United States District Court, N.D. Illinois, Eastern Division

May 4, 2017

NIGEL PATRICK, et al., Plaintiffs,
REGINALD MATHEWS, et al., Defendants.



         Defendant Mathews's motion to dismiss [17] and Defendant Wainscott's motion to dismiss [23] are granted. All of the claims against those Defendants are dismissed. Defendant Fapso's motion to dismiss [20] is granted in part and denied in part. Specifically, Plaintiffs' state law claims against Fapso are dismissed; Plaintiffs' § 1983 claim again Fapso will proceed. Plaintiffs' claim for indemnification based upon Fapso's alleged constitutional violations may proceed against Fapso's employer and potential indemnifier, presumably the City of North Chicago, but Plaintiffs have not formally named the City of North Chicago as a Defendant. Accordingly, to proceed with that claim, Plaintiffs must amend the Complaint to add a proper Defendant.
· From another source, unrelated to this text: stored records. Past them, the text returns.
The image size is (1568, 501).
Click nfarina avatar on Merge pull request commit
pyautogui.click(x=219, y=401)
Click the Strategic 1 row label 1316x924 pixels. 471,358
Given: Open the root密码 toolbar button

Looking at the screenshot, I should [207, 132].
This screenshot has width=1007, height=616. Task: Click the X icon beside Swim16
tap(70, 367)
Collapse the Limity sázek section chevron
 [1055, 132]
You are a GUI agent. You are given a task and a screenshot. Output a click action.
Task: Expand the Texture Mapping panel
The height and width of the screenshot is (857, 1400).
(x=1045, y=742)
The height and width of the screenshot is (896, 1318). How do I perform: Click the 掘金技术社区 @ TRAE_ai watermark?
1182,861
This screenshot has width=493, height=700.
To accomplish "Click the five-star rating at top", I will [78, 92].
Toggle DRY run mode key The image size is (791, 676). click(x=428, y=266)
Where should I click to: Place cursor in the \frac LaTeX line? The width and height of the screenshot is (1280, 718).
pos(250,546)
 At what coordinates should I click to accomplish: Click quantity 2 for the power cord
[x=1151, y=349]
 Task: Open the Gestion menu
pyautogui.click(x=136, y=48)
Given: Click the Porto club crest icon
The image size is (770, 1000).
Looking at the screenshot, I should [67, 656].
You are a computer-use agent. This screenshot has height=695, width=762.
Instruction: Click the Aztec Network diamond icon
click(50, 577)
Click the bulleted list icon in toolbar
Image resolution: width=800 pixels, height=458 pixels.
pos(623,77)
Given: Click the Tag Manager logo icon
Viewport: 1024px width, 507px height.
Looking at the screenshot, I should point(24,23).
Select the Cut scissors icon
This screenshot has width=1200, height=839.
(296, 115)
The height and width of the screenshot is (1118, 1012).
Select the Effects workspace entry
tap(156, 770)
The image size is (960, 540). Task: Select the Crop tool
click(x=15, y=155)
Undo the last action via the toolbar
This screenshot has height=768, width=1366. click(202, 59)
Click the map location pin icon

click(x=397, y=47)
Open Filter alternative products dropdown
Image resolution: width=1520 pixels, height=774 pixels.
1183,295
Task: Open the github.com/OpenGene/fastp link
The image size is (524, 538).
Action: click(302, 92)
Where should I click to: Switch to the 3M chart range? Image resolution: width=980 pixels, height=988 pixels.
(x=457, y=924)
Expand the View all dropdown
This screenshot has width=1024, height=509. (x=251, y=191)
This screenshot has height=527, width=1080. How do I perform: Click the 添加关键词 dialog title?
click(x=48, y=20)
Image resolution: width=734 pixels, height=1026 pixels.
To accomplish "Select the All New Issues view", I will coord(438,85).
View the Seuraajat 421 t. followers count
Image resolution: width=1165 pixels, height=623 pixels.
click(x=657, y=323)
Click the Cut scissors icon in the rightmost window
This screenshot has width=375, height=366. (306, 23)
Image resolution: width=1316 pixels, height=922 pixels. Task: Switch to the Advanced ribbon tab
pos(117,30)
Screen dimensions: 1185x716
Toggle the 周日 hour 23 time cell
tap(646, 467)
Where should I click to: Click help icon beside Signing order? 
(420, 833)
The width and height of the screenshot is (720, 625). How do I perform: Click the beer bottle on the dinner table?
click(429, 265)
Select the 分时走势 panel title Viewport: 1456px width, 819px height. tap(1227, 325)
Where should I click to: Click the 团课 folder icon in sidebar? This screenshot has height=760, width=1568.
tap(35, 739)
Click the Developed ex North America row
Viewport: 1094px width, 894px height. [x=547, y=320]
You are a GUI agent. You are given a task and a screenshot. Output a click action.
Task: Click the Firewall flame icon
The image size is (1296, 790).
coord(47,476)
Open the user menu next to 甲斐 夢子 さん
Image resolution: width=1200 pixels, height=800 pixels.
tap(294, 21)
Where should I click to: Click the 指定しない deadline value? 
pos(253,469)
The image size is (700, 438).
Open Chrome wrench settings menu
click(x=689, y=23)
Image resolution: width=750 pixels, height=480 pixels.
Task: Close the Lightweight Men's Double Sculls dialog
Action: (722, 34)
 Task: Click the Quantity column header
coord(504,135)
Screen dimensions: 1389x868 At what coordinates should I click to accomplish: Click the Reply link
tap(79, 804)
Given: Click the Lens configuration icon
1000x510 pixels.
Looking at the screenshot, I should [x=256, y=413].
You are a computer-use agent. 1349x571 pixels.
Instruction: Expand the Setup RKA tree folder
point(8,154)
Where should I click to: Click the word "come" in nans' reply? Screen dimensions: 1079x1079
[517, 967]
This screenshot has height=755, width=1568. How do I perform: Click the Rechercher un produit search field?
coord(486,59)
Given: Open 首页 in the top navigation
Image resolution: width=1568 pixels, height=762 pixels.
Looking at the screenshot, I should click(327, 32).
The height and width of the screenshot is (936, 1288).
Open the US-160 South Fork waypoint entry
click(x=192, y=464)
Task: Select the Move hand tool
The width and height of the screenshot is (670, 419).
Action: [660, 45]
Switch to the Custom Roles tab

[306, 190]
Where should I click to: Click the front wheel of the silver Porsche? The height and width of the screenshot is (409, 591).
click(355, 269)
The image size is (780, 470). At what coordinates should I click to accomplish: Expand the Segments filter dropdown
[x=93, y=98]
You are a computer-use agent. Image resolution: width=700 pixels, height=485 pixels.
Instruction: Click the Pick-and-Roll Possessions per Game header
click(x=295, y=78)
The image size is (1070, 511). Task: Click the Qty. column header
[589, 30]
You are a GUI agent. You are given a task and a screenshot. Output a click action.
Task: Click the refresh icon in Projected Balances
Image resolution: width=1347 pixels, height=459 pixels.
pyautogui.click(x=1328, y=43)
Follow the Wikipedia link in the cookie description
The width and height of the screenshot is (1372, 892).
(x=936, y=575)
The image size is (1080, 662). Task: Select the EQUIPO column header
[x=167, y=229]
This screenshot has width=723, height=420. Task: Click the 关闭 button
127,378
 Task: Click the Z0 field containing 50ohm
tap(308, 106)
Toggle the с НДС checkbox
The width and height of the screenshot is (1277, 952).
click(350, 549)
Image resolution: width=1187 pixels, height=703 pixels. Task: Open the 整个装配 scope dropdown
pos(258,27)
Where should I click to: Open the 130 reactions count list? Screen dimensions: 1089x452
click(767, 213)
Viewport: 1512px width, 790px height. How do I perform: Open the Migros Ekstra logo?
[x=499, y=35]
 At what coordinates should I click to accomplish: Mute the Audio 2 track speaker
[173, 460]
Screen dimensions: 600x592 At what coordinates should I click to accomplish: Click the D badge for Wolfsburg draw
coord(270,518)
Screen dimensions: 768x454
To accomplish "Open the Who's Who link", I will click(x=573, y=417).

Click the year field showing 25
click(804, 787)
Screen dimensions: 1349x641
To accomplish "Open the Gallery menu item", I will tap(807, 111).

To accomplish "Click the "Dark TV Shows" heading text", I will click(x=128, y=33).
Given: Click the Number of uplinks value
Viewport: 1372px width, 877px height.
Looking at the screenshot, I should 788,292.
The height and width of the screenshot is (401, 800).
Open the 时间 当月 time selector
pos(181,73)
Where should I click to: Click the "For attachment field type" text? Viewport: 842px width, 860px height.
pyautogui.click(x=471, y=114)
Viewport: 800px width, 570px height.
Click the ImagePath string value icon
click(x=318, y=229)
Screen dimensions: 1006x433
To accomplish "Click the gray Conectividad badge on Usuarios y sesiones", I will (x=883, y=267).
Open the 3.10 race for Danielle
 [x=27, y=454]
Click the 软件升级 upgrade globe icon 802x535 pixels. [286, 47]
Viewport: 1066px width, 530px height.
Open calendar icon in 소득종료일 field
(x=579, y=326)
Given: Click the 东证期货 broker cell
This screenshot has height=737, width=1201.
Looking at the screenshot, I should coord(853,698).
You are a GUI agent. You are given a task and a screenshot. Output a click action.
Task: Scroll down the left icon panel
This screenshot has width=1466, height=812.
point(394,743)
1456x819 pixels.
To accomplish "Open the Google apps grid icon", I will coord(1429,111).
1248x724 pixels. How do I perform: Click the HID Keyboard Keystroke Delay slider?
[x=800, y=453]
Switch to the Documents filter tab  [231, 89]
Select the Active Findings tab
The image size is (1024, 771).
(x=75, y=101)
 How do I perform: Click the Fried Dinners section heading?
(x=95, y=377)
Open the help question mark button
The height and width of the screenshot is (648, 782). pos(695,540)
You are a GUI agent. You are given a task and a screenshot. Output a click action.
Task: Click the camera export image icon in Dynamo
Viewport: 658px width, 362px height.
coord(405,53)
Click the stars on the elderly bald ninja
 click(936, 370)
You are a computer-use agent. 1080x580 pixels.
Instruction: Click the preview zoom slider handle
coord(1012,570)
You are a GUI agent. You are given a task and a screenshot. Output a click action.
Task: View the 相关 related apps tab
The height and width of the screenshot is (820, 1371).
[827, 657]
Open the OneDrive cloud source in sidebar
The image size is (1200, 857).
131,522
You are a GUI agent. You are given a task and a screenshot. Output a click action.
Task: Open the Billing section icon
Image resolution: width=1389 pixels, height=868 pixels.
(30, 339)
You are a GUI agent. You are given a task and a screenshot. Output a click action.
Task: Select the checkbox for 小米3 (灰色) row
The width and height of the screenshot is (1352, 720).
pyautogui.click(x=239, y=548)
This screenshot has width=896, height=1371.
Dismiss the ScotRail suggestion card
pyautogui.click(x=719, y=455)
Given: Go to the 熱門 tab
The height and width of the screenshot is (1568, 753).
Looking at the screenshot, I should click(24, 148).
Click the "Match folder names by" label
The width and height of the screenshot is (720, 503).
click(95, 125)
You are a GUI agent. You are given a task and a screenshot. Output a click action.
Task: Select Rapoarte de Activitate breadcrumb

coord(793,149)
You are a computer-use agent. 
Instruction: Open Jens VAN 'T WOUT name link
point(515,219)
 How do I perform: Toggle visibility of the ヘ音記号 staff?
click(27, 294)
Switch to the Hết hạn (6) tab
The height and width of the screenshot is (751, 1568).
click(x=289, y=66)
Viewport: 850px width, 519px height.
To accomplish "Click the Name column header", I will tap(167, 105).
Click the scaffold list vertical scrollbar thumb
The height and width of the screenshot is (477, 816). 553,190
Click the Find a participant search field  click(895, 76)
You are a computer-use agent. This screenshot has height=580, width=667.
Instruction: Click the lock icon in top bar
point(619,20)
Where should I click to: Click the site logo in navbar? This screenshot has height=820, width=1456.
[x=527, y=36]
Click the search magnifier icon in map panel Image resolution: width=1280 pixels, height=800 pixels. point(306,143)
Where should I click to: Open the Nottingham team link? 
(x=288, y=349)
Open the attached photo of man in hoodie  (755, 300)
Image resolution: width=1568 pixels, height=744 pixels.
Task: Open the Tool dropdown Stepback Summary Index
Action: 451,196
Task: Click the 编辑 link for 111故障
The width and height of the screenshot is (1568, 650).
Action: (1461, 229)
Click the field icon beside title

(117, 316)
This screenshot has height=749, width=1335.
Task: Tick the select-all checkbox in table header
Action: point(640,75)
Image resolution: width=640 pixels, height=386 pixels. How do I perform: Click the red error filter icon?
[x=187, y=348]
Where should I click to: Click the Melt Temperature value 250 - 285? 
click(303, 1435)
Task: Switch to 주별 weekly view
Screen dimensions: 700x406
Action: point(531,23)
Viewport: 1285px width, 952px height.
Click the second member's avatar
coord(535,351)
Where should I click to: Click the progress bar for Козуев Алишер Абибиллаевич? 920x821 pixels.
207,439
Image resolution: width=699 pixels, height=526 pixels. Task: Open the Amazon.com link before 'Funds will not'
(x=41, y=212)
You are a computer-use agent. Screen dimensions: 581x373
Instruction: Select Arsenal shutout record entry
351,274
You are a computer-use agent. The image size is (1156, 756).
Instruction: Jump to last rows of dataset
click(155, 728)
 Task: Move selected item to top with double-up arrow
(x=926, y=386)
The time for Plaintiffs to determine whether to file an amended complaint is extended to 5/8/2017. See the accompanying Statement for details.


         This case concerns allegations by Plaintiffs Nigel and Dianna Patrick that Defendants Reginald Mathews, an attorney with the Lake County State's Attorney's Office; Brian Wainscott, a Village of Mundelein police officer; and Ben Fapso, a City of North Chicago police officer (together, “Defendants”), all caused Nigel Patrick (“Patrick”) to be wrongfully charged with participating in criminal gang activity, resulting in his wrongful detention. Plaintiffs claim that Defendants had no evidence whatsoever to support the charge against Patrick. Consequently, Plaintiffs filed their Complaint asserting a claim pursuant to 42 U.S.C. § 1983 for alleged violations of Patrick's constitutional rights (Count I). Plaintiffs also bring a host of state law claims against Defendants: for false imprisonment (Count II), malicious prosecution (Count III), defamation (Count IV), and loss of consortium (Count V). Finally, Plaintiffs assert a claim against Defendants' employers for indemnification under Illinois law (Count VI). All three Defendants have filed motions to dismiss the Complaint pursuant to Federal Rule of Civil Procedure 12(b)(6), which are now before the Court. (Dkt. Nos. 17, 20, 23.)

         I. Background[1]

         In 2014, federal and local law enforcement agencies investigated a street gang called the “Four Corner Hustlers, ” which they suspected of trafficking drugs in communities located in Lake County, Illinois. (Compl. ¶¶ 3, 18, 20, 32, Dkt. No. 1; Def. Mathews's Mot. to Dismiss at 2, Dkt. No. 17).[2] The investigation resulted in Patrick, along with 26 other defendants, being arrested and charged in a 28-count state court indictment under the Illinois Street Gang and Racketeer Influenced and Corrupt Organizations Law, 720 ILCS 5/33G-1 et seq. (Compl. ¶ 13, Dkt. No. 1.) Plaintiffs allege that, although hundreds of hours of monitored phone calls were collected during the investigation, Defendants did not listen to phone calls generated from Patrick's phones and otherwise collected no evidence implicating him in any criminal activity. (Id. ¶¶ 18-19.) Nevertheless, Defendants “caused [Patrick] to be charged as an ‘advisor' and ‘member' of the Four Comer Hustlers” without any supporting evidence. (Id. ¶¶ 25, 27.) The State subsequently dismissed charges against Patrick via a nolle prosequi on January 27, 2015. (Id. ¶ 17.)

         II. Discussion

         Under Federal Rule of Civil Procedure 8(a)(2) a complaint must contain a “short and plain statement of the claim showing that the pleader is entitled to relief.” Fed.R.Civ.P. 8(a)(2). To survive a Rule 12(b)(6) motion to dismiss, the short and plain statement must meet two threshold requirements. First, the complaint's factual allegations must be sufficient to give the defendant fair notice of the claim and grounds upon which it rests. Bell Atl. Corp. v. Twombly, 550 U.S. 544, 555 (2007). Second, the complaint “must contain sufficient factual matter, accepted as true, to ‘state a claim to relief that is plausible on its face.'” Ashcroft v. Iqbal, 556 U.S. 662, 678 (2009) (quoting Twombly, 550 U.S. at 570). While the complaint need not contain detailed factual allegations, there “must be enough to raise a right to relief above the speculative level.” Twombly, 550 U.S. at 555. “A pleading that offers ‘labels and conclusions' or ‘a formulaic recitation of the elements of a cause of action will not do.'” Iqbal, 556 U.S. at 678 (quoting Twombly, 550 U.S. at 555). Rather, “[a] claim has facial plausibility when the plaintiff pleads factual content that allows the court to draw the reasonable inference that the defendant is liable for the misconduct alleged.” Iqbal, 556 U.S. at 678.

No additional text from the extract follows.